> Given information:
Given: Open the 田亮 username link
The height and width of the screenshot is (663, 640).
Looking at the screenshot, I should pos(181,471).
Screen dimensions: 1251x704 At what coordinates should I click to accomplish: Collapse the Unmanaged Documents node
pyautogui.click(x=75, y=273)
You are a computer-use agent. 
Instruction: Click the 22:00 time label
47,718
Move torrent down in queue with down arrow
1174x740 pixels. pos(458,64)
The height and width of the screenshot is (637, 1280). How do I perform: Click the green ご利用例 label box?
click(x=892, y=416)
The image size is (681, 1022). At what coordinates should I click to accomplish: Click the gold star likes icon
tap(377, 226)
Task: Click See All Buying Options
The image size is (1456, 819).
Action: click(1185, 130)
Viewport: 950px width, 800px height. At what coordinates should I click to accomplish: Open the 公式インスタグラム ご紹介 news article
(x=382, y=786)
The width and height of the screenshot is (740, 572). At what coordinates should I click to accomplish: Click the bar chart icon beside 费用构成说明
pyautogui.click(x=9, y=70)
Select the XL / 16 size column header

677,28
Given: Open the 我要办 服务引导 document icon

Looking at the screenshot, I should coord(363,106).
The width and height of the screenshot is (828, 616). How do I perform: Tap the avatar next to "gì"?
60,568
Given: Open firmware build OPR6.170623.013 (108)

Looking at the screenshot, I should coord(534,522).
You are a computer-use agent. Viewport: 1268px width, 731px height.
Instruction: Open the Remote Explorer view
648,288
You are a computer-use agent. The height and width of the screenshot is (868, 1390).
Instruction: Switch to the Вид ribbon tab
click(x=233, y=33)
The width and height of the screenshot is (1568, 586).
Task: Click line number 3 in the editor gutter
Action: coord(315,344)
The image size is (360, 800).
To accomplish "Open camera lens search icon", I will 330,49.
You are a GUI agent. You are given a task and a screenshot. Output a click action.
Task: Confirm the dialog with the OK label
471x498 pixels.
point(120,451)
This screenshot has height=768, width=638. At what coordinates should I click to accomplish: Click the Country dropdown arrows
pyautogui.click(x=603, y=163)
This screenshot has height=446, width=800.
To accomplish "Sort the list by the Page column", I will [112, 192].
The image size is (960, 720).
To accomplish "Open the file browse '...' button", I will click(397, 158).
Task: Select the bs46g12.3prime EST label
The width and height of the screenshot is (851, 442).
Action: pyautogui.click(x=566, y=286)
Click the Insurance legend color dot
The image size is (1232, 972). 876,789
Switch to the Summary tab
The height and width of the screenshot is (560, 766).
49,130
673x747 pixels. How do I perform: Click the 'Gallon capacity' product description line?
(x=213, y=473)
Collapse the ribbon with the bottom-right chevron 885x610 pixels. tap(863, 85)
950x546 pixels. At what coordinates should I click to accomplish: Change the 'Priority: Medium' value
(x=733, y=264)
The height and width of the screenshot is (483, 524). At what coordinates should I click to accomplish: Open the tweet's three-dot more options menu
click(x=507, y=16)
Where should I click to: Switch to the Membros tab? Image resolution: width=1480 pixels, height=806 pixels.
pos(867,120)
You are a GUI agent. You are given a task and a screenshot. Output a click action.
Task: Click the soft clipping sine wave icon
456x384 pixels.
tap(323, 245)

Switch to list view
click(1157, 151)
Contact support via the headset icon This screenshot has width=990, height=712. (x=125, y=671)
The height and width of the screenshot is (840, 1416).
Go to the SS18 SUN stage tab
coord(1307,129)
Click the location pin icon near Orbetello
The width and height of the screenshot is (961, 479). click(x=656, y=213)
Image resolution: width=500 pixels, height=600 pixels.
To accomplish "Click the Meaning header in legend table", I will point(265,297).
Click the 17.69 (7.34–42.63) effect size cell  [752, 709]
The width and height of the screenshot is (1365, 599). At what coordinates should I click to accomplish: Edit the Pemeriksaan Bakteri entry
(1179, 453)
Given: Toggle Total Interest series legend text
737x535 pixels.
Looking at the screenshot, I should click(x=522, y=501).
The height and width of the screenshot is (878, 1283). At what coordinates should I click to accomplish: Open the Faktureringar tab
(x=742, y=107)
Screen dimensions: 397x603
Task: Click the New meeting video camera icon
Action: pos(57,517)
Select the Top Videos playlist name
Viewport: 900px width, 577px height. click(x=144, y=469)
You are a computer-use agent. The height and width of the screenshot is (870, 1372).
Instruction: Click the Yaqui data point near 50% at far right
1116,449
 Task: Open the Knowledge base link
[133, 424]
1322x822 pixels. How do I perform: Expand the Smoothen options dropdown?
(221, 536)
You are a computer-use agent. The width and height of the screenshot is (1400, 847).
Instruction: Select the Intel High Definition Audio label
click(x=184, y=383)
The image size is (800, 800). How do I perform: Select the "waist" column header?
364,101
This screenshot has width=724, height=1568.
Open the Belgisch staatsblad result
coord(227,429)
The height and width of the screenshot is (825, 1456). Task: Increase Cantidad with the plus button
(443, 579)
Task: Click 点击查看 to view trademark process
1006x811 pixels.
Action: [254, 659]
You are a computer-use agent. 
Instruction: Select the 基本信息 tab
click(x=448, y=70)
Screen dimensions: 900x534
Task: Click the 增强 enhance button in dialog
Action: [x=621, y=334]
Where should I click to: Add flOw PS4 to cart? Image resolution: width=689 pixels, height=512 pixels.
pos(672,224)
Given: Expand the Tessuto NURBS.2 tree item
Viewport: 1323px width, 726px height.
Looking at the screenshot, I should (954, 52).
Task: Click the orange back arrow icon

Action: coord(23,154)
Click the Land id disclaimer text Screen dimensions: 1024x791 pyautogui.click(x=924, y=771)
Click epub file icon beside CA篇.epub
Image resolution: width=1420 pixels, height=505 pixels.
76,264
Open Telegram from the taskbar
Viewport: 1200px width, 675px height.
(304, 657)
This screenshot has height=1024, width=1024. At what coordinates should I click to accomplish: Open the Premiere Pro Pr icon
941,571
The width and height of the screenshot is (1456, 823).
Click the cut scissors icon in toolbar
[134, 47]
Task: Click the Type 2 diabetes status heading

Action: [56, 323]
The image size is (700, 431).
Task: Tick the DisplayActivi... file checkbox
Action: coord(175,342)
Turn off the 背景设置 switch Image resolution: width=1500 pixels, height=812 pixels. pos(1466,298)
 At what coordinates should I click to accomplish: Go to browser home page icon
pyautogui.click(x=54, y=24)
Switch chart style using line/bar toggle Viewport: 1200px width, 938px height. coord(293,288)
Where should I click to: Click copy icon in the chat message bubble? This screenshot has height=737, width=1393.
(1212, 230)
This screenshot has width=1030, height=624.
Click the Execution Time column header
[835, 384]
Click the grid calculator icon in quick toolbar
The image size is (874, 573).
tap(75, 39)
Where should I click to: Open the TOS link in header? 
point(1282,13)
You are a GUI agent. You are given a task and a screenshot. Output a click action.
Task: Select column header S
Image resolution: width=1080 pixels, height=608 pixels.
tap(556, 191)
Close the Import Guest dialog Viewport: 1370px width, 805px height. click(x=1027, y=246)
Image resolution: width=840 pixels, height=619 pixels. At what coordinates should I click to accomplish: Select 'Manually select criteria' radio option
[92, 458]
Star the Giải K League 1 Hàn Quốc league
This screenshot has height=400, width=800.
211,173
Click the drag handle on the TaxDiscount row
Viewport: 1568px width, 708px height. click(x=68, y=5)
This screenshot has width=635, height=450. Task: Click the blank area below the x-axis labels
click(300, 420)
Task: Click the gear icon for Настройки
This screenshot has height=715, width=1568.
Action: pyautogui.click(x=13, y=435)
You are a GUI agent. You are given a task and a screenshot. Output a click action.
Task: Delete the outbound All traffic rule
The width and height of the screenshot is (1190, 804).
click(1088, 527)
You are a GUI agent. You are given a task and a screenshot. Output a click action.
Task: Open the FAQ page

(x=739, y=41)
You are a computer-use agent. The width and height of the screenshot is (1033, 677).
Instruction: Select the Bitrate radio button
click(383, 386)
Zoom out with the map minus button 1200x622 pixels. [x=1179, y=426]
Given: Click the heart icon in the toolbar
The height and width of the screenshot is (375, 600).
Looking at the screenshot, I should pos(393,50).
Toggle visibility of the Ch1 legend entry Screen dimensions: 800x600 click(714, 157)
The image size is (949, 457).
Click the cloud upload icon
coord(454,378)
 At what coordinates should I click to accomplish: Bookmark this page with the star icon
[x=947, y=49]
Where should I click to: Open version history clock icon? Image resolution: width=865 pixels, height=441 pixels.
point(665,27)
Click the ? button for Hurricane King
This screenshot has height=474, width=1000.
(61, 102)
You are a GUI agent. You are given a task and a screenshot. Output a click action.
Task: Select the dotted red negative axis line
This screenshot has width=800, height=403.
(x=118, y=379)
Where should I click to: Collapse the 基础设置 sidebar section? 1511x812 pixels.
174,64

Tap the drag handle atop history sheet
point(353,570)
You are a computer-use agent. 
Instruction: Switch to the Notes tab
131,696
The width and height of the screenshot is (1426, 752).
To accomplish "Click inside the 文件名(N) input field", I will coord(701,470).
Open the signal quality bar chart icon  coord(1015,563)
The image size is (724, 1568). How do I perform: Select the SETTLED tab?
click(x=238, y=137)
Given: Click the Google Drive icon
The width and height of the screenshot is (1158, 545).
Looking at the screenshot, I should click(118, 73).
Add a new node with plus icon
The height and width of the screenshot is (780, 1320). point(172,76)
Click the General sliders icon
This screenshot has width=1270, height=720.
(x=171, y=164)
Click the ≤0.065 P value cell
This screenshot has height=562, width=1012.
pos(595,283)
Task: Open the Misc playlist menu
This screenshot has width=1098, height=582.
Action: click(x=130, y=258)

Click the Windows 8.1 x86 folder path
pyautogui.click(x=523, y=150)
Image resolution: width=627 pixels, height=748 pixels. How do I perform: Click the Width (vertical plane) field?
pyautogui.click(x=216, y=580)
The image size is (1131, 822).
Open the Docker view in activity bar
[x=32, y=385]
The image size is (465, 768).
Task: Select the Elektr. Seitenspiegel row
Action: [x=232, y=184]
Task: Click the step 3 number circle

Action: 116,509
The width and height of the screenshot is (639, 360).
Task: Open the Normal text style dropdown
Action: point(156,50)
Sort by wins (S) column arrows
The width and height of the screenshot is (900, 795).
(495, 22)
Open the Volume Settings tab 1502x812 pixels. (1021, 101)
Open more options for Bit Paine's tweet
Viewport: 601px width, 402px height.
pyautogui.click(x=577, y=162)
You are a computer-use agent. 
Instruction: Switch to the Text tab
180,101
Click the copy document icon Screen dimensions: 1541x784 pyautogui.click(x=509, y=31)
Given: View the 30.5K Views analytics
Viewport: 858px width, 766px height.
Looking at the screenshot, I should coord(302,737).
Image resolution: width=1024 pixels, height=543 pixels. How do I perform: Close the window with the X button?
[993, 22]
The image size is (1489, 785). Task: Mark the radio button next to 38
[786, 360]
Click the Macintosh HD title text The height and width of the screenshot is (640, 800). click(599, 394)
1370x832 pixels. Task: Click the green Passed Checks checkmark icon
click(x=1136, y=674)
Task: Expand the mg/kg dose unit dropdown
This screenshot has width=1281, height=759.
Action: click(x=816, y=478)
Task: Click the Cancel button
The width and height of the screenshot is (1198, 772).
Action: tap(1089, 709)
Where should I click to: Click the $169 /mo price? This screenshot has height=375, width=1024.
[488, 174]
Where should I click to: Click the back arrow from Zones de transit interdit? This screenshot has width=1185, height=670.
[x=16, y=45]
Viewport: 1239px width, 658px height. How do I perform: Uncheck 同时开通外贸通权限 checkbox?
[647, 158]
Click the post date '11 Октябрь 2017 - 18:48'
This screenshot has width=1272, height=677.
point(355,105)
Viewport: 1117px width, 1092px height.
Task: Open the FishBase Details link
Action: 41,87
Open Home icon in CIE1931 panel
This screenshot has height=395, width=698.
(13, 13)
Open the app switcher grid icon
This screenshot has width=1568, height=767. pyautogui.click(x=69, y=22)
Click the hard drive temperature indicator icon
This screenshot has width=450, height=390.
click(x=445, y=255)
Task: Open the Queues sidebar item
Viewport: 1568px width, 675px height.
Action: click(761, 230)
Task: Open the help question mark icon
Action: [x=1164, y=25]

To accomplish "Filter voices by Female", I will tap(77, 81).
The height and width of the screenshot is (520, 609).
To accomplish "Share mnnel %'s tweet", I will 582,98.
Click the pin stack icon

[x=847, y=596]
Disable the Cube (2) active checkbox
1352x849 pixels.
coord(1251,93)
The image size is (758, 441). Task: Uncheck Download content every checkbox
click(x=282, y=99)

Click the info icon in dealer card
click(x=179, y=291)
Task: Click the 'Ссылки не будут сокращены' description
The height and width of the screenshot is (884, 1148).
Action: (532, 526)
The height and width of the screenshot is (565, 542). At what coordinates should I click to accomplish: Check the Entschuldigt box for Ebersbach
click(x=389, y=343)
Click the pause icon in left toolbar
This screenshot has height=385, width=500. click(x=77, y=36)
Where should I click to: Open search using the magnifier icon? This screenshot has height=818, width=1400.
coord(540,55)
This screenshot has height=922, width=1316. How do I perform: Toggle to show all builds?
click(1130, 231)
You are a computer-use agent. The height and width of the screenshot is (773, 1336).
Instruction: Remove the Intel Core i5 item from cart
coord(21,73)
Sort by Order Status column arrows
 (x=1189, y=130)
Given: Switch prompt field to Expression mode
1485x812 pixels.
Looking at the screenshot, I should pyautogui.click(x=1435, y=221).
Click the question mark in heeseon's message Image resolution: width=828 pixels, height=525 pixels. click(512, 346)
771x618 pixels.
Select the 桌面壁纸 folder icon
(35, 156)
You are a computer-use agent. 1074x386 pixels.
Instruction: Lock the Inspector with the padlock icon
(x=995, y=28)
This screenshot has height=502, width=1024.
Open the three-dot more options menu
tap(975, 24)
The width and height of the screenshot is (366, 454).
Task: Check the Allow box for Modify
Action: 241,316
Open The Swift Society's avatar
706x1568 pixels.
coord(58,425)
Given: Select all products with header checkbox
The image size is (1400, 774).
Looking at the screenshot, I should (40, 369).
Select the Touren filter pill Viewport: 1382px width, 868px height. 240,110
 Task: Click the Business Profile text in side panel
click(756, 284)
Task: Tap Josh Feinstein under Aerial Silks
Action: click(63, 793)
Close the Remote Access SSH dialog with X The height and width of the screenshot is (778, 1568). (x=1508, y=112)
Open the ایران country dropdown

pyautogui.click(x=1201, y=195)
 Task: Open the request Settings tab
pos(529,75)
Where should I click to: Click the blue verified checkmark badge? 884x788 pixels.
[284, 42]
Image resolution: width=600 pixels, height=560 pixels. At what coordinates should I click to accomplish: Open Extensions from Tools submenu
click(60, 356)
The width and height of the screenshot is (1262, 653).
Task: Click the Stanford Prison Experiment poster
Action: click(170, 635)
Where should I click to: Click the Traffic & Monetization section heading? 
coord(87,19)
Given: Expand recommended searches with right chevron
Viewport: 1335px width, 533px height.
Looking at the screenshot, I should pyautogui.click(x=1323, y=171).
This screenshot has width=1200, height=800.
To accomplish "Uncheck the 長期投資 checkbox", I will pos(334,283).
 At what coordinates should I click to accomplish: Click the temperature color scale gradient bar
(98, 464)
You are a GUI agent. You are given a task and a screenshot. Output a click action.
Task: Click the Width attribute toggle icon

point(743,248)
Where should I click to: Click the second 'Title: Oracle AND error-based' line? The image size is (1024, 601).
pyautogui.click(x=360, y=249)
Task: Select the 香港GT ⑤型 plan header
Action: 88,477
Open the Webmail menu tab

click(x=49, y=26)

> What is being asked:
Only lines with the string "chevron" are wanted; please find each one in the listing and copy it.

> Solution to the problem:
Collapse the ribbon with the bottom-right chevron 885x610 pixels. tap(863, 85)
Given: Expand recommended searches with right chevron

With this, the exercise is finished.